Exercise requirements
In the data that follows, count the lines where "This" appears, and write only the number.

Records provided
┏━━
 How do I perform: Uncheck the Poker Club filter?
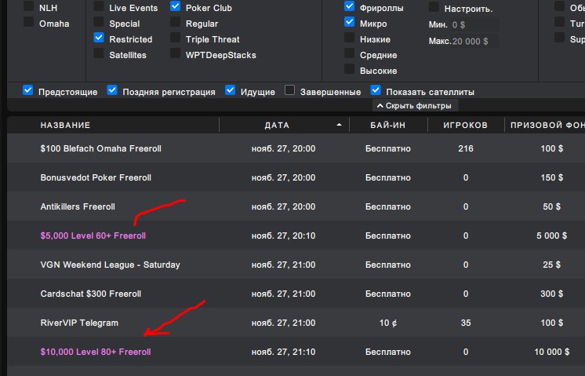[x=176, y=6]
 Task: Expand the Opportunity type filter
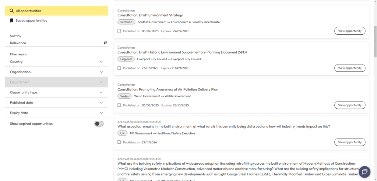pos(56,92)
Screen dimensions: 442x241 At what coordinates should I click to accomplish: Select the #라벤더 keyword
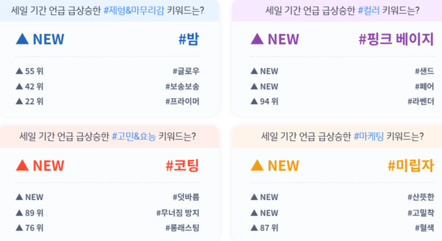421,101
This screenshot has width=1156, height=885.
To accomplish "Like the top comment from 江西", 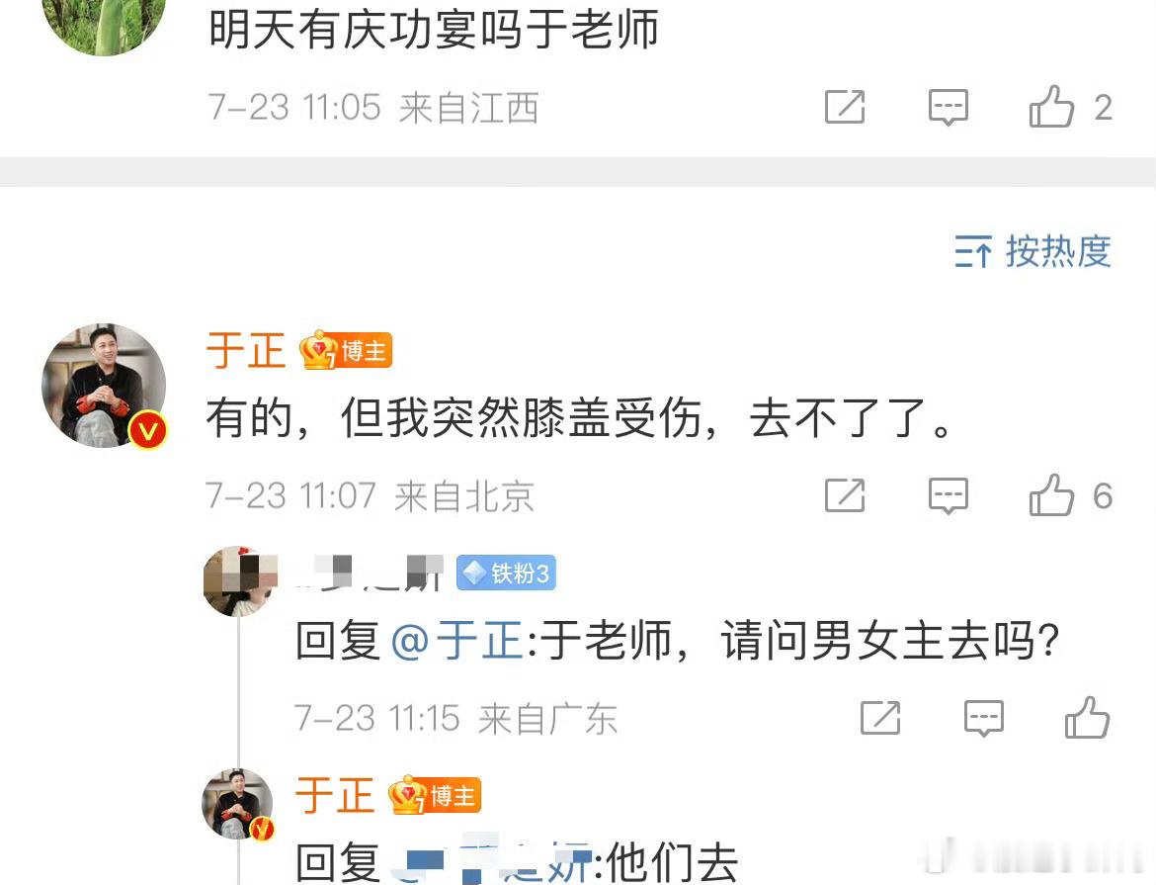I will (x=1051, y=107).
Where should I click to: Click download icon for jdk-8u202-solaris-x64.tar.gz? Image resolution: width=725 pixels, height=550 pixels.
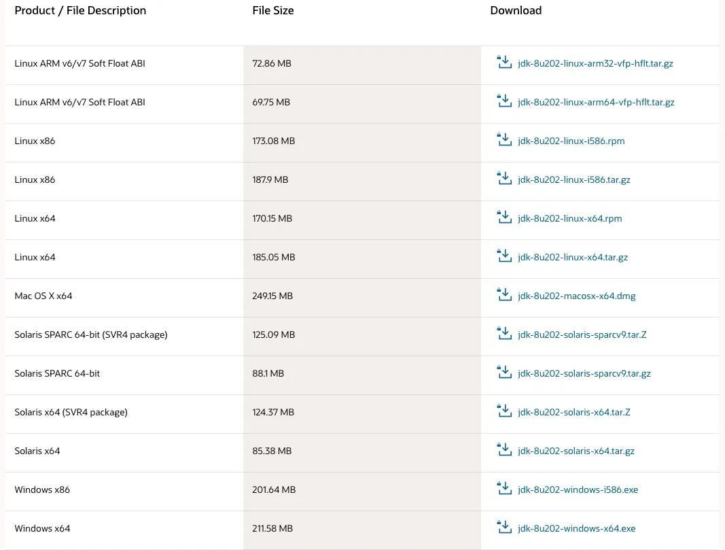pos(504,450)
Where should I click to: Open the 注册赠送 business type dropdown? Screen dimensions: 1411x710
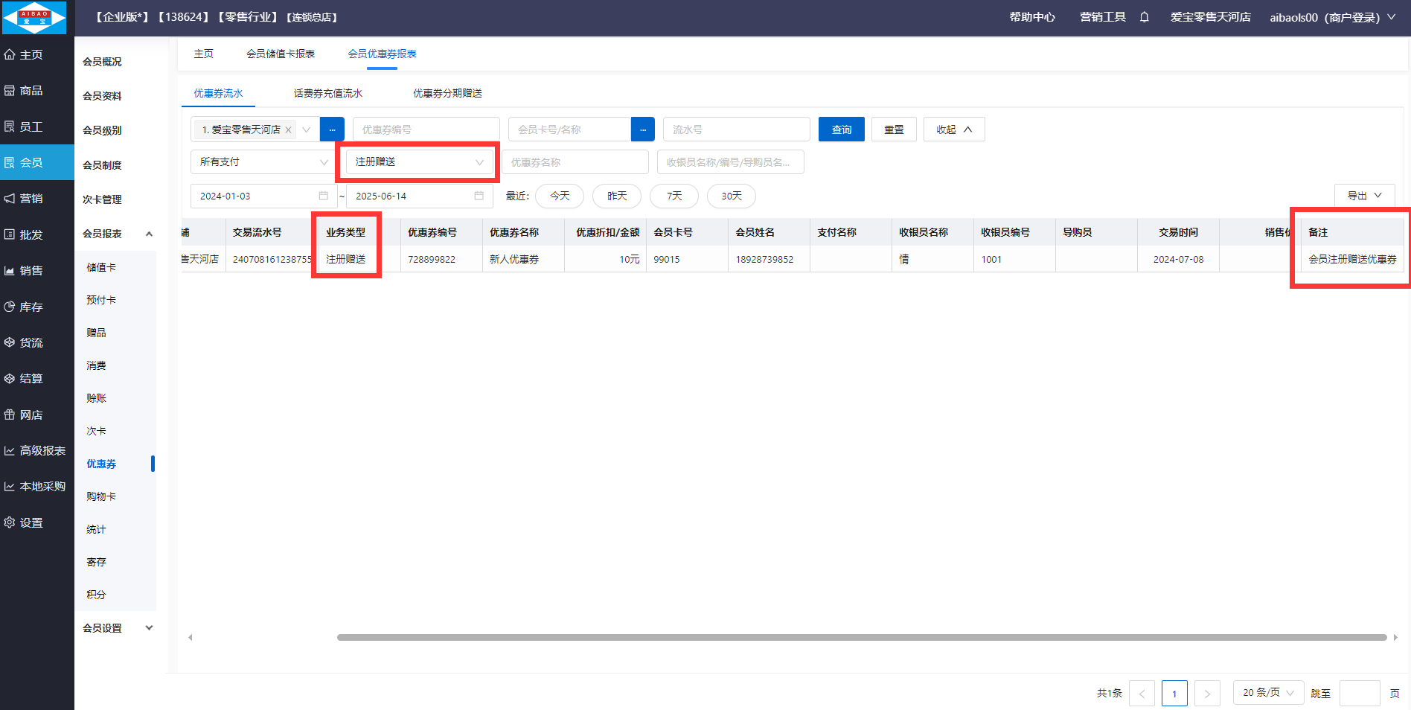pyautogui.click(x=419, y=162)
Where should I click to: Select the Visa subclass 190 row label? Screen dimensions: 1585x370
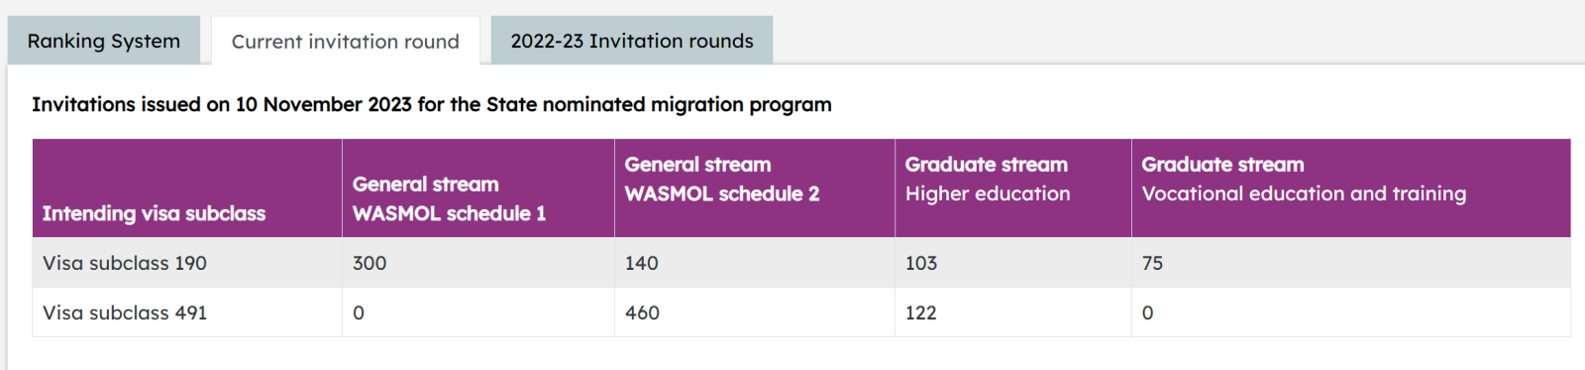[125, 263]
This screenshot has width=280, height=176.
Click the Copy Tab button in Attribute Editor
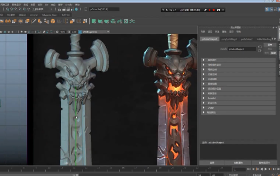pos(265,162)
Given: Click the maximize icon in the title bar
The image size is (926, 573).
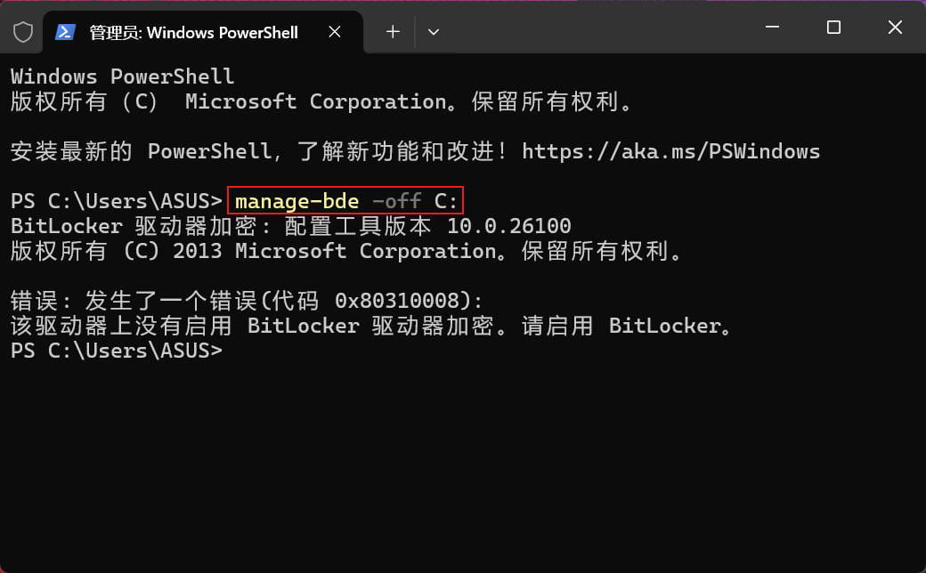Looking at the screenshot, I should [x=833, y=28].
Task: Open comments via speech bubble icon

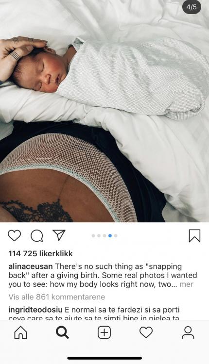Action: pos(37,236)
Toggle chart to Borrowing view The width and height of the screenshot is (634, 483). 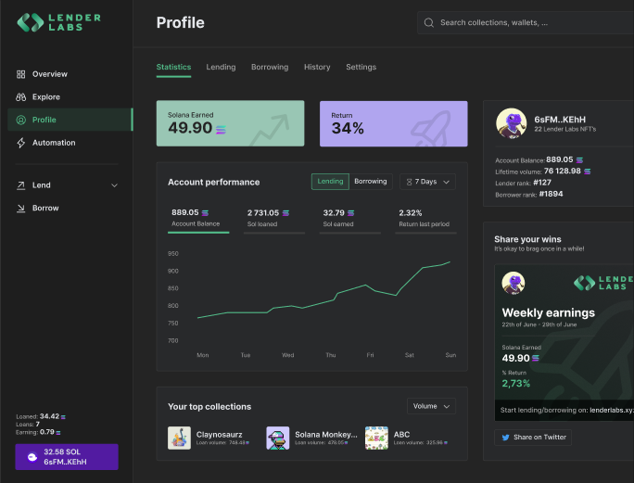click(x=371, y=182)
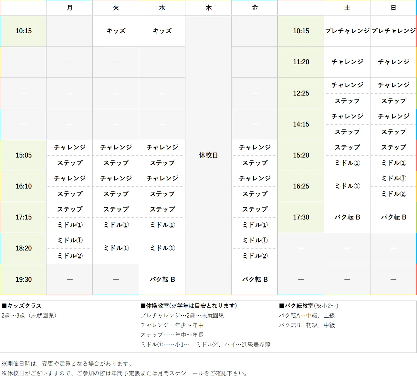The height and width of the screenshot is (378, 417).
Task: Click ステップ at 金曜 17:15
Action: pyautogui.click(x=254, y=209)
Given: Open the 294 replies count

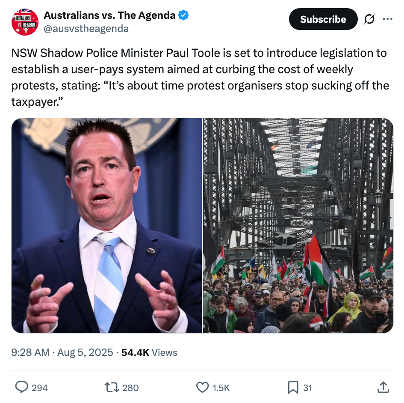Looking at the screenshot, I should coord(40,388).
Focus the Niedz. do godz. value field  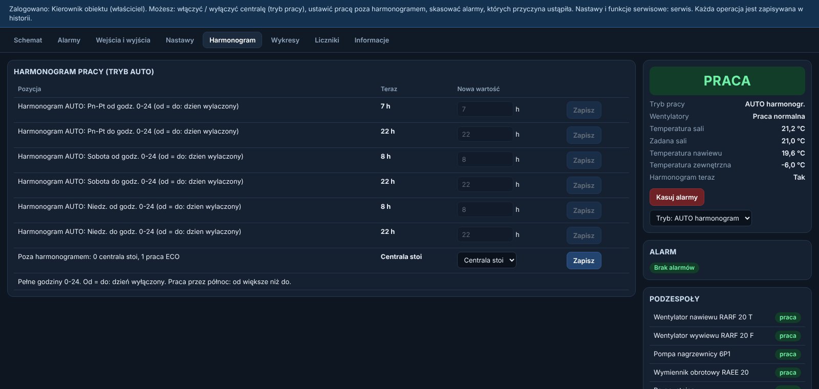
┗━━
Finished task
2